Genor Biopharma said that since its listing in 2020, the company has made corresponding pipeline adjustments according to the foreseeable overheating of the antibody track, and the promotion of key projects has been within the planning expectations, and some products under development are exceeding expectations, such as the CDK4/6 inhibitor GB491 (Lerociclib) for the treatment of breast cancer is scheduled to submit an NDA
in the second half of 2023.
Not only that, a large number of startups exploring cutting-edge technologies have also begun to enter the innovation core circle of the pharmaceutical industry
.
In the field of cell therapy, the breakthrough of CAR-T products in the field of solid tumors is the direction
that cutting-edge scholars are working on.
For example, KATI Medical Company has independently developed a flexibly activated DAP-CAR-T solid tumor technology platform for the CAR-T architecture design for the solid tumor microenvironment, which is expected to improve the adaptability of the CAR-T cell tumor microenvironment and reduce clinical side effects
.
Other new cell therapies are also in full swing, such as Shize Biologics' commitment to developing stem cell treatment protocols to treat diseases such as Parkinson's disease; Blood Biotech is committed to the research and development of novel cell therapy and stem cell therapy for in vitro regenerative hematopoietic lineage (including blood cells and immune cells); Yuesai Biotech is committed to developing a new generation of cell therapy drugs based on human pluripotent stem cell technology for the treatment of neurodegenerative diseases, rare diseases and tumors.
.
.
In the field of gene therapy, the limelight in the field of gene therapy is CRISPR gene editing technology, Doudna and Charpentier and Chinese scientist Zhang Feng have also caused a sensation in the industry
because of the patent of the technology in eukaryotic cells.

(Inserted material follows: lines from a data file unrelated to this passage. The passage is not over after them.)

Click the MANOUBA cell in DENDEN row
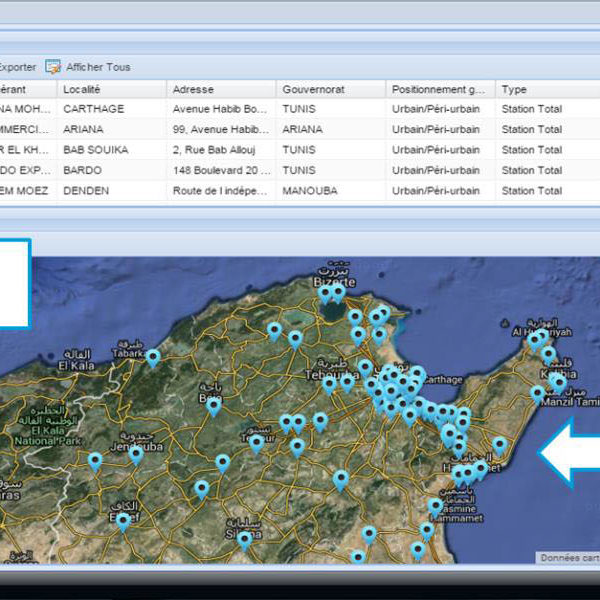point(309,191)
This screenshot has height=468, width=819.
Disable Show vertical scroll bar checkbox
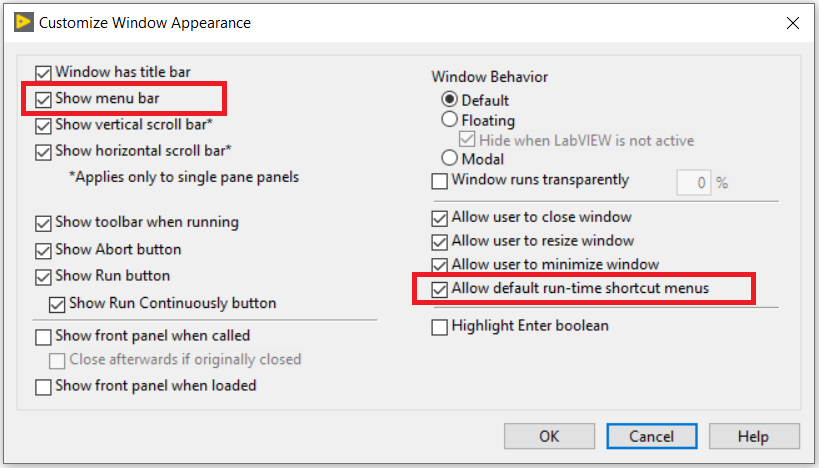tap(43, 126)
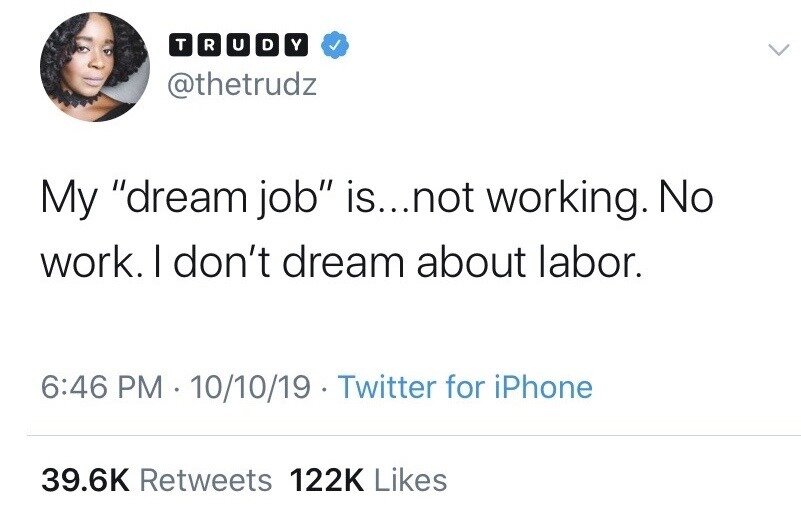The width and height of the screenshot is (801, 513).
Task: Click the Twitter for iPhone source link
Action: click(x=465, y=387)
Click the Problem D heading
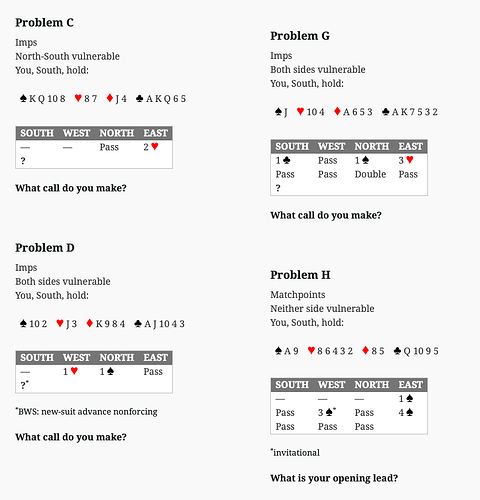 click(45, 248)
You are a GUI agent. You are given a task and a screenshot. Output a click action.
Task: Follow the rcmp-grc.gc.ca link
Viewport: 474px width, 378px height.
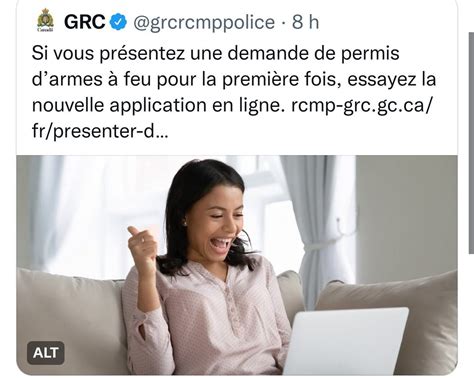point(362,106)
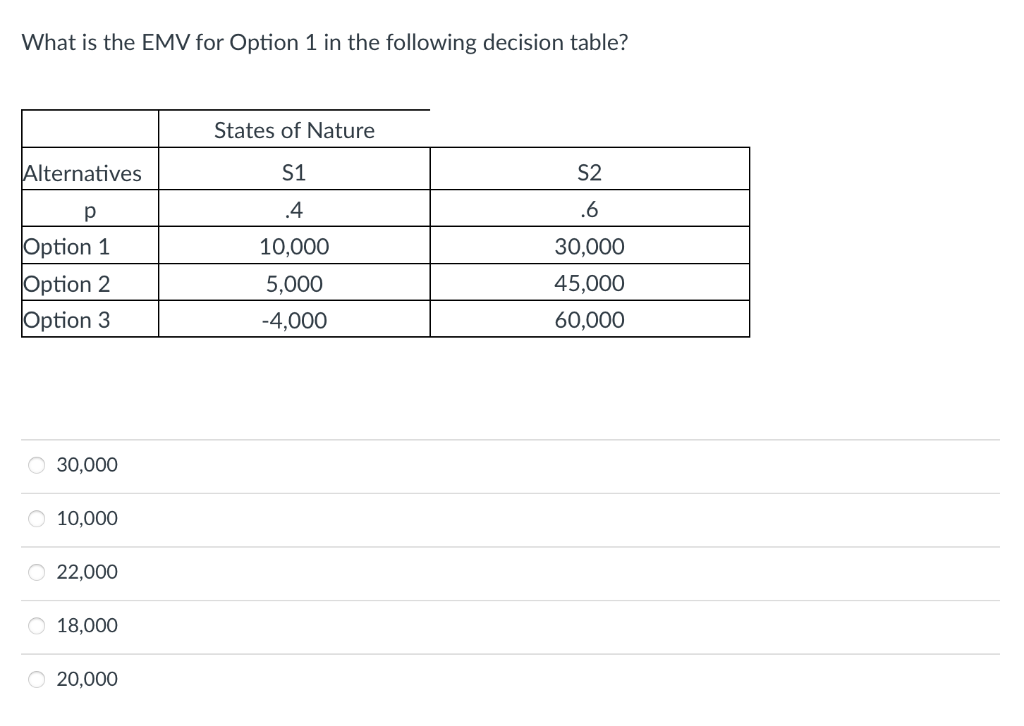Click the p row label cell
This screenshot has width=1024, height=726.
tap(89, 209)
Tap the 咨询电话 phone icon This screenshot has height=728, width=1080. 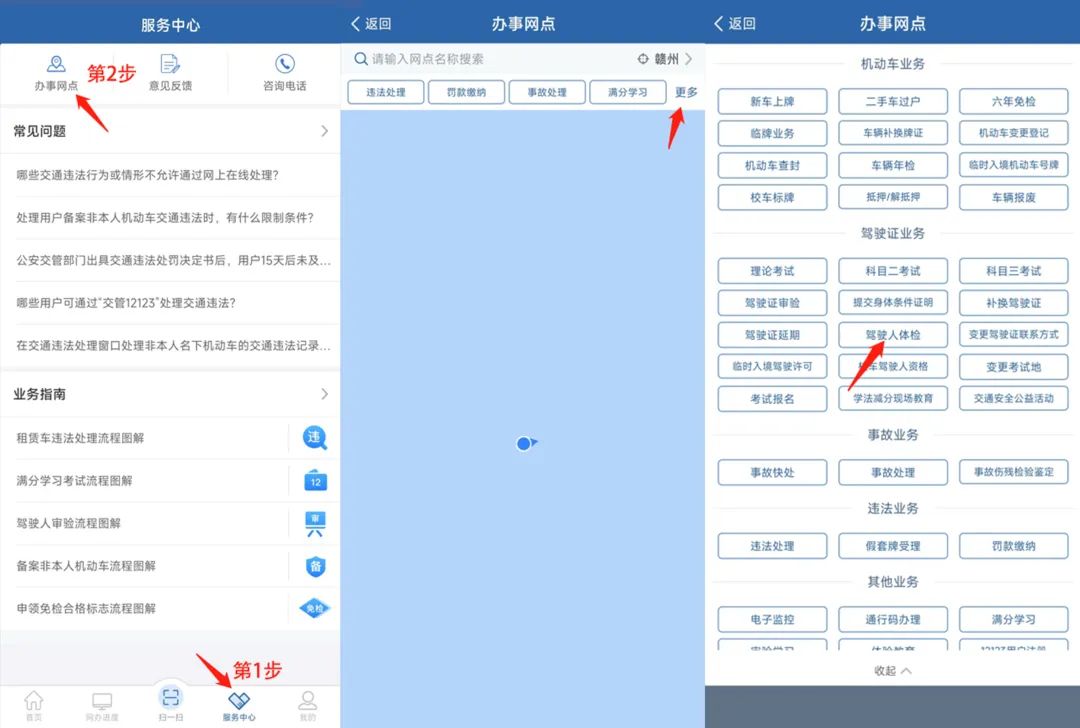[x=285, y=65]
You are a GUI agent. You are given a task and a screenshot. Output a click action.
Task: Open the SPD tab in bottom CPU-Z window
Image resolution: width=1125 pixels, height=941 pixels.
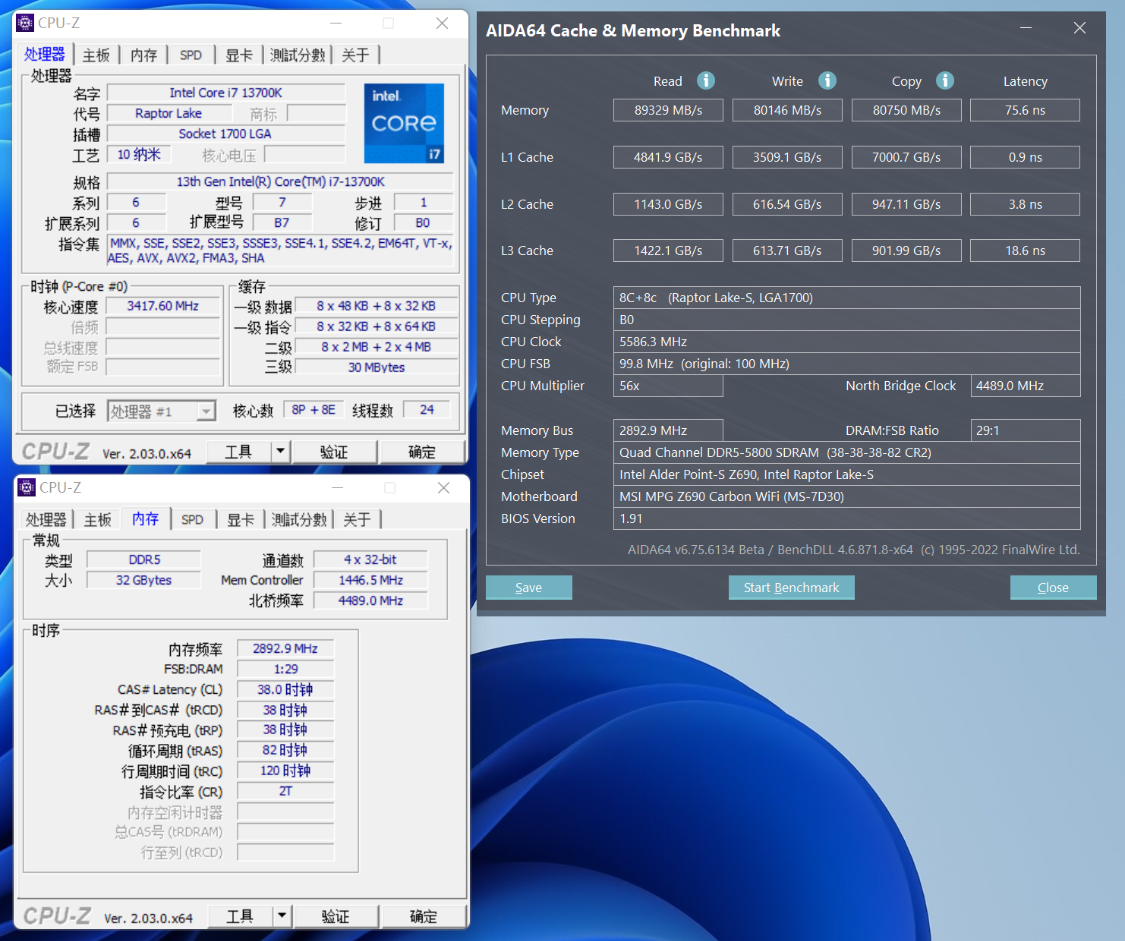tap(192, 519)
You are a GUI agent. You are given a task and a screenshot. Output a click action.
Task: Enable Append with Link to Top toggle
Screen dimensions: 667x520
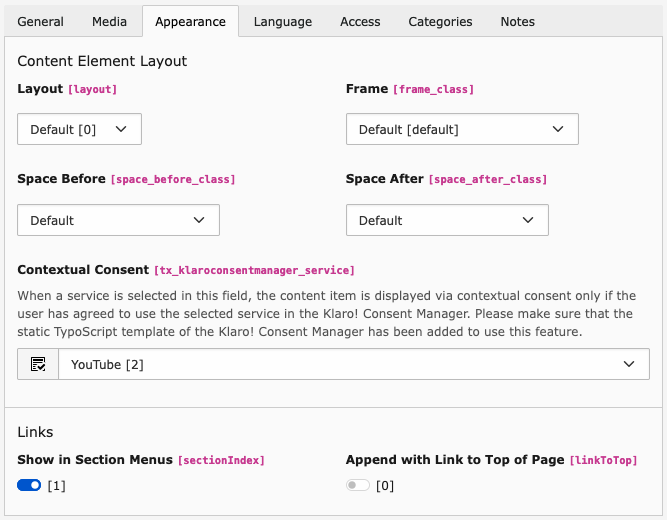[x=357, y=485]
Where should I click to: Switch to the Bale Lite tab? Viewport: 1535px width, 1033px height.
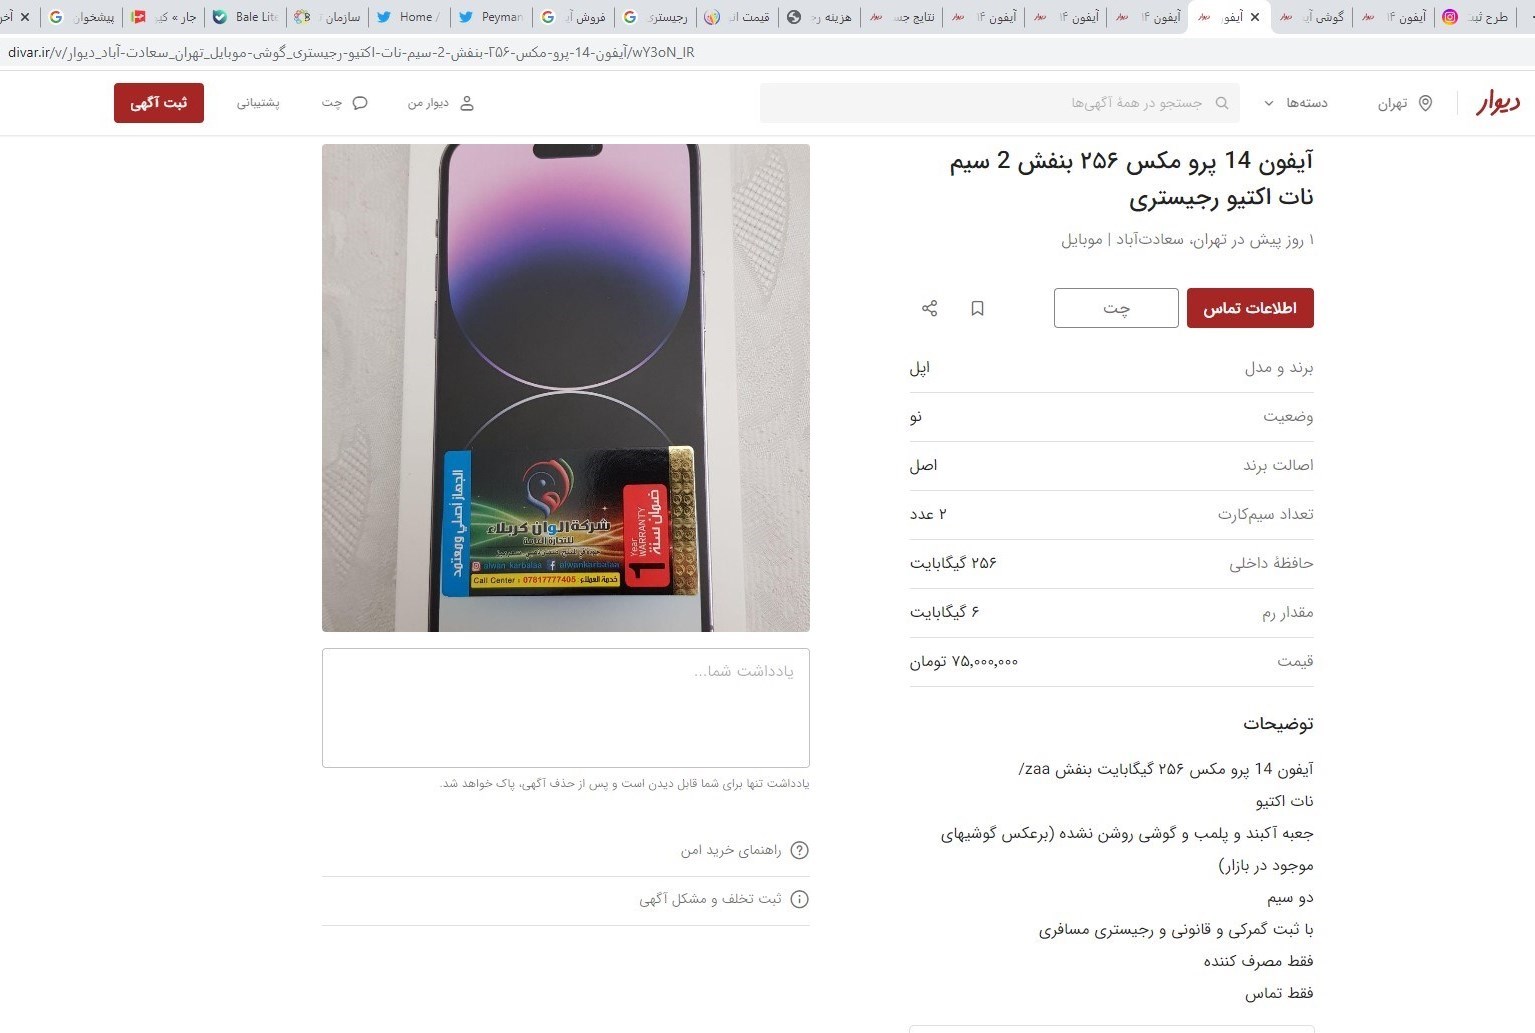(245, 17)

However, the patent battle does not affect the high activity
of a hot technology in the development of pharmaceutical frontiers.
In terms of CRISPR technology, CoginBio is developing gene therapies by combining the gene editing technology platform CRISPR 2.
0 with a new AAV delivery system; Yaotang Biotech is developing in vivo gene-editing drugs
for genetic diseases and cardiovascular diseases through the continuous development and optimization of CRISPR-Cas, base editing and other next-generation gene editing tools, as well as innovative improvements to next-generation mRNA production platforms and lipid nanocarrier (LNP) assembly processes.
In addition, a number of companies focus on the development of AAV-mediated gene therapy, such as Star Altovi, which focuses on the research and development of innovative drugs for inner ear hearing loss and other related diseases; Weimei focuses on the development of new AAV vectors and the promotion of the hearing loss gene therapy pipeline; Stareye Biotech uses self-developed new capsids to achieve intravitreal injection with traditional antibody drugs, focusing on the development of
gene therapy drugs for ophthalmic diseases.
In addition, new anti-tumor therapies including peptide conjugate drugs, nano-poly-antibody molecules, innovative bispecific antibodies, tumor vaccines and other domestic innovative frontier technologies are blooming
.
From "a hundred enterprises and thousands of resistances" to "a hundred flowers blooming", it is the result of technological changes and the pursuit of
development by every pharmaceutical company.